DATA FOR PROCESSING
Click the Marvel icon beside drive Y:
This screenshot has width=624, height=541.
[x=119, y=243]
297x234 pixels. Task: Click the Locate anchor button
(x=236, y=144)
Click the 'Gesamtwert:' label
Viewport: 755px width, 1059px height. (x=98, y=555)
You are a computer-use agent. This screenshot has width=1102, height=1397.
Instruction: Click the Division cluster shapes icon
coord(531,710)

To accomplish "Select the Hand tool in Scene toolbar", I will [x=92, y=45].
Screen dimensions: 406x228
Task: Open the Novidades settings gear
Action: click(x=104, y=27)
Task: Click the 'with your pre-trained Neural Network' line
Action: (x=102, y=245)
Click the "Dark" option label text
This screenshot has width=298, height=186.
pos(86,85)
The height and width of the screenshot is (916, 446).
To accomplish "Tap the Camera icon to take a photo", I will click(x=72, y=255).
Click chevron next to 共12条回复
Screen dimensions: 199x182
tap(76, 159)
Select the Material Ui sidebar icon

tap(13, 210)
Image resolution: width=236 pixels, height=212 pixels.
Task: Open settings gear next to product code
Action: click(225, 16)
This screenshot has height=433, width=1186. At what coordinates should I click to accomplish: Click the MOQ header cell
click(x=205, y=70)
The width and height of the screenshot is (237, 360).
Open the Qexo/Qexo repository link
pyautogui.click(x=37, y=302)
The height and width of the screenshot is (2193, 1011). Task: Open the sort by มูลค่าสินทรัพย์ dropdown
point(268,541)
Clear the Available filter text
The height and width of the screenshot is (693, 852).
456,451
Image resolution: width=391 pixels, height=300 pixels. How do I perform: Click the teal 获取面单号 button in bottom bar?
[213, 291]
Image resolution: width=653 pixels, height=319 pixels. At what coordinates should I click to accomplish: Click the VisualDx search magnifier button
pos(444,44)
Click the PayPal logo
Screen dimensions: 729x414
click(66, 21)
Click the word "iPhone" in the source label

ACTIVITY
Restate the data word for word, leaving nothing out.

RESPONSE TO THIS TASK
Click the Marvel icon beside drive Y:
This screenshot has width=624, height=541.
[x=119, y=243]
297x234 pixels. Task: Click the Locate anchor button
(x=236, y=144)
Click the 'Gesamtwert:' label
Viewport: 755px width, 1059px height. (x=98, y=555)
You are a computer-use agent. This screenshot has width=1102, height=1397.
Instruction: Click the Division cluster shapes icon
coord(531,710)

To accomplish "Select the Hand tool in Scene toolbar", I will [x=92, y=45].
Screen dimensions: 406x228
Task: Open the Novidades settings gear
Action: click(x=104, y=27)
Task: Click the 'with your pre-trained Neural Network' line
Action: (x=102, y=245)
Click the "Dark" option label text
This screenshot has width=298, height=186.
pos(86,85)
The height and width of the screenshot is (916, 446).
To accomplish "Tap the Camera icon to take a photo", I will click(x=72, y=255).
Click chevron next to 共12条回复
Screen dimensions: 199x182
tap(76, 159)
Select the Material Ui sidebar icon

tap(13, 210)
Image resolution: width=236 pixels, height=212 pixels.
Task: Open settings gear next to product code
Action: click(225, 16)
This screenshot has height=433, width=1186. At what coordinates should I click to accomplish: Click the MOQ header cell
click(x=205, y=70)
The width and height of the screenshot is (237, 360).
Open the Qexo/Qexo repository link
pyautogui.click(x=37, y=302)
The height and width of the screenshot is (2193, 1011). Task: Open the sort by มูลค่าสินทรัพย์ dropdown
point(268,541)
Clear the Available filter text
The height and width of the screenshot is (693, 852).
456,451
Image resolution: width=391 pixels, height=300 pixels. How do I perform: Click the teal 获取面单号 button in bottom bar?
[213, 291]
Image resolution: width=653 pixels, height=319 pixels. At what coordinates should I click to accomplish: Click the VisualDx search magnifier button
pos(444,44)
Click the PayPal logo
Screen dimensions: 729x414
click(66, 21)
Click the word "iPhone" in the source label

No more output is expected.